(Collected data entries)
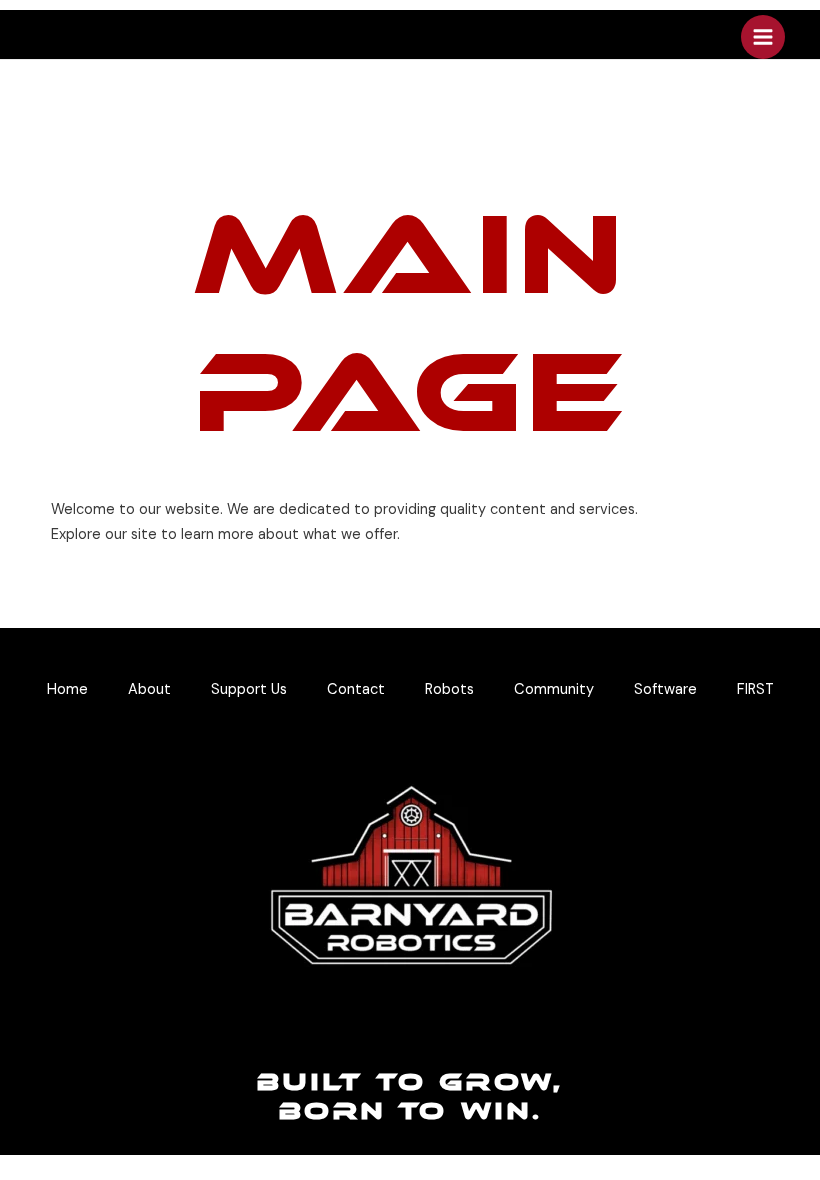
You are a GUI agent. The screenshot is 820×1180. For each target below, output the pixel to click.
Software (665, 689)
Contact (356, 689)
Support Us (249, 689)
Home (67, 689)
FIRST (755, 689)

* [Assignment]: Output all the data above verbatim, leaving out images.

* [Solution for this problem]:
You are a GUI agent. The screenshot is 820×1180. For each target below, output the pixel to click.
Software (665, 689)
Contact (356, 689)
Support Us (249, 689)
Home (67, 689)
FIRST (755, 689)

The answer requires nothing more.